Before I go on, I need to mention the issue of fuel prices. In Europe, prices at the pump are brutal. Still, it always shocks Americans to see how expensive gasoline and diesel really are on the other side of the Atlantic. Americans moaned and couldn't believe their eyes last year when gas sold for $4 per gallon. Since then, gas prices have tumbled to around $2.50 per gallon as crude prices slipped from $140 per barrel to around $70 per barrel.
But not so in Spain. Gasoline still costs around €1.15-1.20 per liter, which translates to a cool $7 per gallon in terms of a sagging U.S. dollar. Diesel is cheaper, but not by much. A liter costs around €1, still a considerable chunk of change.
Eye-popping mileage
When I got behind the wheel of my new Passat, I noticed a digital display on the dashboard which showed kilometers per liter, liters per 100 kilometers, or some such thing to which I initially paid no attention.
But as we kept putting serious mileage on the car and the fuel gauge barely stirred, I decided to investigate. I got out a calculator and spent some time translating various figures into miles per gallon.
I did it repeatedly, each time coming up with something like 45 or even 50 miles per gallon. This seemed far too good to be true. I decided I must have made a mistake and gave up.
But the fuel gauge continued to crawl toward zero at an excruciatingly slow pace. Filling stations kept popping up on the side of the road, and we kept ignoring them — there simply was no need to fill up.
In the end, we drove 1,600 kilometers on highways and in towns, an equivalent to exactly 1,000 miles. We refilled our 18.5 gallon tank once when it finally got to empty, and then topped it up a quarter of a tank just before returning the car to the rental agency.
We used a total of 22 gallons to drive 1,000 miles, which comes to around 45 miles per gallon.
All in all, we spent roughly $130 on fuel. In the United States, where both regulators and motorists for some inexplicable reason resist the introduction of modern diesel engines, the same Passat gets 19 miles per gallon in city driving and 29 miles on the highway.
Our driving in Spain was mainly highway, so let's take 27 miles per gallon as a reasonable average. In the United States, we would have spent less on fuel, only around $90, but we would have used 37 gallons of gas versus 22 gallons of diesel — or fully two-thirds more fuel.

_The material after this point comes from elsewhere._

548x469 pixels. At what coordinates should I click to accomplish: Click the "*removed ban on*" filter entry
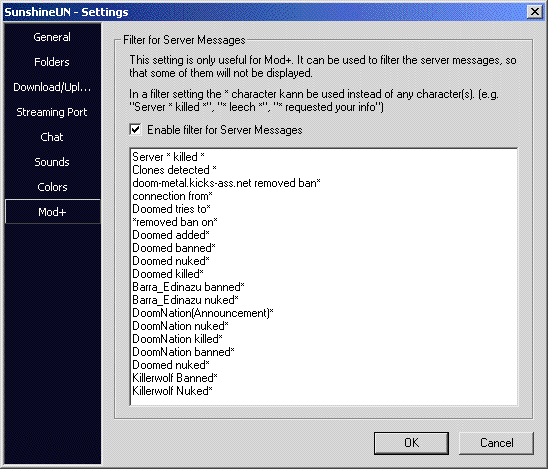pyautogui.click(x=175, y=222)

In Europe, the overall fleet of cars on the road achieves around 40 miles per gallon. This compares to a feeble 27.5 miles per gallon in the United States, based on the corporate average fleet efficiencies (CAFE). President Obama has called for an increase to 42 miles per gallon by 2016.
Note that the new Passat BlueMotion gets well over 60 miles per gallon on the highway. Not too shabby. At 60 miles per gallon, we would have used just 16 gallons — i.e., refueled only once, with room to spare in the tank — and spent about as much as we did on cheap U.S. gasoline.

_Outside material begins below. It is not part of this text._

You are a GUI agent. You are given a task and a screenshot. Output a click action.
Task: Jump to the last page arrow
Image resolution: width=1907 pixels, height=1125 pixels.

The question is whether it is really worth it for the United States to import two-thirds more oil from places like the Middle East, Russia and Venezuela for the dubious pleasure of driving gasoline engines.

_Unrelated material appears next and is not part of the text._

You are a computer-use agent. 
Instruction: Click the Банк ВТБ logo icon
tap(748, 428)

Oil imports to the United States average $20 billion per month, or $240 billion annually. Oil accounts for around half of the U.S. trade deficit — and, consequently, for half of all the new foreign debt that Washington keeps piling up.
And one last thing: When I told my Passat-owning neighbors how much mileage I got out of their car with a diesel engine, they merely shook their heads in disbelief.
Takeaways
While driving in Spain, we used a total of 22 gallons to drive 1,000 miles, which comes to around 45 miles per gallon.
Oil accounts for around half of the U.S. trade deficit — and, consequently, for half of all the new foreign debt that Washington keeps piling up.
In the United States, we would have spent less on fuel, only around $90, but we would have used 37 gallons of gas versus 22 gallons of diesel — or fully two-thirds more fuel.
It always shocks Americans to see how expensive gasoline and diesel really are on the other side of the Atlantic.